Das Jahr 2017 war verletzungsbedingt eher urlaubsuntauglich, auf Krücken ist halt schlecht Motorrad fahren. Ursache war ein kleiner Unfall beim altmodischen Geländespocht Ende 2016 im fernen Rumänien. Dabei habe ich mir die untere Knie Gelenkplatte terminiert, wie alle behandelnde Ärzte bemerkten, eine üble Sache. Guckst du als Video.

BildKnieputt by Michael, auf Flickr

Nach zwei OP kann ich wieder fast normal laufen, komplette Streckung ist nicht mehr möglich, bedenklicher ist, das die Beugung halt stark eingeschränkt ist. Aber das Leben geht bzw. humpelt weiter.

Wie also das gesparte Geld und die Urlaubstage sinnvoll verbraten? Neuseeland ist schon lange auf der Liste. Ein Land sehr, sehr weit weg, am anderen Ende der Welt, dünn besiedelt, mit Menschen die eine Sprache sprechen, die dem Englischen etwas ähnelt. Man kann sich also meist verständlich machen. Was hat mich also bisher davon abgehalten, dort der bevorzugten Reisemöglichkeit mittels Zweirad nachzukommen?

Punkt 1: Die lange Flugzeit, so ca. 30 Stunden sind schon eine Ansage und die meist im Flugzeug auf begrenzten Platz mit ungemütlichen Schlafbedingungen.

Punkt 2: Wie kann ich mich dort mit einem motorbetriebenen Zweirad fortbewegen? Sein Eigenes verschiffen, ist aber bei einem geplanten Aufenthaltsdauer von 3 Wochen zu teuer. Bleibt also nur die Miete. Da gibt es aber inzwischen ein paar Neuseeländer, die voll in diese Marktlücke reingestoßen sind.

Punkt 3: Was das bloß alles kostet? Die Reisekasse entleert sich schnell, wenn man alleine die beiden ersten Punkte bedenkt. Und da man auch in Neuseeland zur Nahrungsaufnahme gezwungen ist und irgendwie, wenn es dunkel wird, einen mehr oder wenigen festen Schlafplatz haben möchte....................
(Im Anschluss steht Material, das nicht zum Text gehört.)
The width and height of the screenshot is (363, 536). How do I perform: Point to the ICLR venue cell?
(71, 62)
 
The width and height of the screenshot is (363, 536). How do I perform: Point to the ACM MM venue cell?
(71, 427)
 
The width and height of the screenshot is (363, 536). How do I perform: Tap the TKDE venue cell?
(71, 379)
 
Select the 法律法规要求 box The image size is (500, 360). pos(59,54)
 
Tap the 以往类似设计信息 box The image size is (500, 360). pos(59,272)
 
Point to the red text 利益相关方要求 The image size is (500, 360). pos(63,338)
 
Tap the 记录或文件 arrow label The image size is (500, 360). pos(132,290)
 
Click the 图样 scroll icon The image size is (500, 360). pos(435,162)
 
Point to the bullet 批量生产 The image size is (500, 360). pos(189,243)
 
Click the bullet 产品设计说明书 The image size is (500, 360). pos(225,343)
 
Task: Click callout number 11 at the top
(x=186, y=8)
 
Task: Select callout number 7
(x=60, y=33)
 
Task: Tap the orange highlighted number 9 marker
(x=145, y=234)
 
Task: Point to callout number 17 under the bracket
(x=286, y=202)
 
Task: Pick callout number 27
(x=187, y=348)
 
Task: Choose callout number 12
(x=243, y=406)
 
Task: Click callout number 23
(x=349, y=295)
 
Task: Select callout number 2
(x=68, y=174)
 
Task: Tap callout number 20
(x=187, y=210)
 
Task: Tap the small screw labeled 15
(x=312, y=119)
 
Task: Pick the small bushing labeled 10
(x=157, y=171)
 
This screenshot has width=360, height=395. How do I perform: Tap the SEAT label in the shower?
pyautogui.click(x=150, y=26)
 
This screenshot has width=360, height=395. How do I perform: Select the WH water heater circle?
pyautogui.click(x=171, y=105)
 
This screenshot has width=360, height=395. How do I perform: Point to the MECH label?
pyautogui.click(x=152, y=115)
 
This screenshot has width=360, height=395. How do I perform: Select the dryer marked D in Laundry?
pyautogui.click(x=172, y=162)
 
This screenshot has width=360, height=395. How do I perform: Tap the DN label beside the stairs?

Kurz gesagt, wer auf die Art reisen möchte, wird nicht billig wegkommen, aber ich gönne mir das einfach. Man lebt nur einmal, falls man den üblichen Religionen Glauben schenkt.

Außerdem dient es als Anhaltspunkt, was so die Motorrad Reisetauglichkeit meines Beines und die des restlichen Körpers anbelangt. Halbwegs laufen kann ich ja wieder und wie heimische Test ergaben, ist die Beugung zum Enduro Motorradfahren ausreichend.

Wo jetzt also der Abhälter ausgeschaltet wurde, die harten Fakten.

Flug wurde gesucht und bei Emirates gebucht, ca. 1300 EUR, Flugzeit ca. 29 Std. Es gibt preiswertere Möglichkeiten, die fliegen aber noch länger, keine Alternative. Habe im Nachhinein erfahren, das Südkorea Airline, oder so, etwas günstiger und kürzer fliegen, andere Flugroute mit Aufenthalt in Seoul. Wie der Flug war folgt im Reisetagebuch.

Jetzt kommt die Wahl des Motorrades. Grundsätzlich Schotter nicht abgeneigt, blieb also nur eine Enduro. Über den deutschen Veranstalter Move machte ich eine Yamaha 660 Tätärä klar. War mit am preiswertesten, was in diesem Fall für 3 Wochen bei ca. 1600 EUR lag.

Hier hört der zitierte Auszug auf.